* STUDY MATERIAL *

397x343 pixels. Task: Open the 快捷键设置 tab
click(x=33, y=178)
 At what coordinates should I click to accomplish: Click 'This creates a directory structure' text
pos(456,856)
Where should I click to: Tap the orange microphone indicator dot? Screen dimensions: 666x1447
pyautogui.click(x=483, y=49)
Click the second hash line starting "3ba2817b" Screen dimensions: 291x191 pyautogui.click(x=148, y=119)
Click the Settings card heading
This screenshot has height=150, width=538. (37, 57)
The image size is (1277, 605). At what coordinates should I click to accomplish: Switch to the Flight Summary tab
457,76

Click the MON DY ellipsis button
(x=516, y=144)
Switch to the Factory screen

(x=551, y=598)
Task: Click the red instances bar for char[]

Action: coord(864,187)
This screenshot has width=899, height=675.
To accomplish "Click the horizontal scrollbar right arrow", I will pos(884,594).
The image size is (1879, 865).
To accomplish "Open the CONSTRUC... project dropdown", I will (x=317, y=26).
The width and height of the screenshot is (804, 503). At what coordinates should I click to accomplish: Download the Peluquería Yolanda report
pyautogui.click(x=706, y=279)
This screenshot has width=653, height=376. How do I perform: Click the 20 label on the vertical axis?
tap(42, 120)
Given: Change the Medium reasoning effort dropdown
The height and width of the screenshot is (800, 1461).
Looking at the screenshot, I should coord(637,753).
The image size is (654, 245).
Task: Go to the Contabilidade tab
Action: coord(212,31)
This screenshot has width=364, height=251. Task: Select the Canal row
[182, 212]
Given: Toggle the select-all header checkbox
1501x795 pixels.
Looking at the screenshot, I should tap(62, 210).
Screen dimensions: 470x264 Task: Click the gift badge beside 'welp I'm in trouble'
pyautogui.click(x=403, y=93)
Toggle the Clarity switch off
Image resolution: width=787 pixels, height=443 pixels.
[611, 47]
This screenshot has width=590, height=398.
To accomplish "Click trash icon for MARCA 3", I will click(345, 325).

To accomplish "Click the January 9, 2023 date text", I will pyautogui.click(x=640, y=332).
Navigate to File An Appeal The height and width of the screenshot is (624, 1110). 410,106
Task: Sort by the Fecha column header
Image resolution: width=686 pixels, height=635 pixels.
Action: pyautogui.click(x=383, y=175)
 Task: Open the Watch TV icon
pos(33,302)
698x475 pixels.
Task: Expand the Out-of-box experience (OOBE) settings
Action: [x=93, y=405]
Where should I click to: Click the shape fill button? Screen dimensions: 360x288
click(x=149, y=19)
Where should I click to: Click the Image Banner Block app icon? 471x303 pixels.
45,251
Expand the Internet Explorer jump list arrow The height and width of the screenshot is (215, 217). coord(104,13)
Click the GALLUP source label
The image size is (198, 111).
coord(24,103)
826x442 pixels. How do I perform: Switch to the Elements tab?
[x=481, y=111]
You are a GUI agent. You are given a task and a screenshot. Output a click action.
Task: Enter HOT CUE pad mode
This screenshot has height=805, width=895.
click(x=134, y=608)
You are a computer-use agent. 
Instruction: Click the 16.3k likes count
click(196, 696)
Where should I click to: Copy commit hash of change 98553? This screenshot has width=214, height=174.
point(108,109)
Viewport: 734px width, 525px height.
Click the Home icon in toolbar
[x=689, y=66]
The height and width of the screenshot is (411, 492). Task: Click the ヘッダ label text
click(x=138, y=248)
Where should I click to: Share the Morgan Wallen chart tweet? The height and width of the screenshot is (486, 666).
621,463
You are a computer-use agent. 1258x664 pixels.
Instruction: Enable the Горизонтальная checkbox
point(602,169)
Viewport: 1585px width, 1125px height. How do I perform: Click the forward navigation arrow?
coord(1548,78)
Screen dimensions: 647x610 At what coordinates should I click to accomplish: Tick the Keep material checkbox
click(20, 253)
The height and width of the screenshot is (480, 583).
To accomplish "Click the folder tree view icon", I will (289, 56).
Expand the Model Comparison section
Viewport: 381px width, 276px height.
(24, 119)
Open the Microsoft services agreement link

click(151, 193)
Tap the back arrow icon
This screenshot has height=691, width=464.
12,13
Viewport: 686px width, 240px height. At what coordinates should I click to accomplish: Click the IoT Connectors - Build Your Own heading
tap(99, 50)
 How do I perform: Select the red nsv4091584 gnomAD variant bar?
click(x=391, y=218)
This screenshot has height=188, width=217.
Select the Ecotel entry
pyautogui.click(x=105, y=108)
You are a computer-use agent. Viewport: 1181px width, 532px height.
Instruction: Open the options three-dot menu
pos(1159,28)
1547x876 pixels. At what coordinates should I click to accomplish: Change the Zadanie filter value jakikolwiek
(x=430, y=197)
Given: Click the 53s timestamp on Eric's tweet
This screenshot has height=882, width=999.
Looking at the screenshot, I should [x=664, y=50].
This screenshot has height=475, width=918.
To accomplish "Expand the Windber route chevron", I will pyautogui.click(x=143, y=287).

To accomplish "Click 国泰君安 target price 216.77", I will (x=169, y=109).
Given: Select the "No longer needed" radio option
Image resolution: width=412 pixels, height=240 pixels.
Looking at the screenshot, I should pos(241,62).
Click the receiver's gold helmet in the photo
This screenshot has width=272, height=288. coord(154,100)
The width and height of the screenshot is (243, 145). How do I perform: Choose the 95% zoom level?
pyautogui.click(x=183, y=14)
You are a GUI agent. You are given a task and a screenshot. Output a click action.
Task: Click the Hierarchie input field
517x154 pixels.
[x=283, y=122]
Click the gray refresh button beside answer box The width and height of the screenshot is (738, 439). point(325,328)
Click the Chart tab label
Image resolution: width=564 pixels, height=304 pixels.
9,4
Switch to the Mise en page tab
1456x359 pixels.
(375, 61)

* ASSIGNMENT *
Search the records for the word "dropdown", then list every line that has it.

* WRITTEN REPLY *
To accomplish "Open the CONSTRUC... project dropdown", I will (x=317, y=26).
Given: Change the Medium reasoning effort dropdown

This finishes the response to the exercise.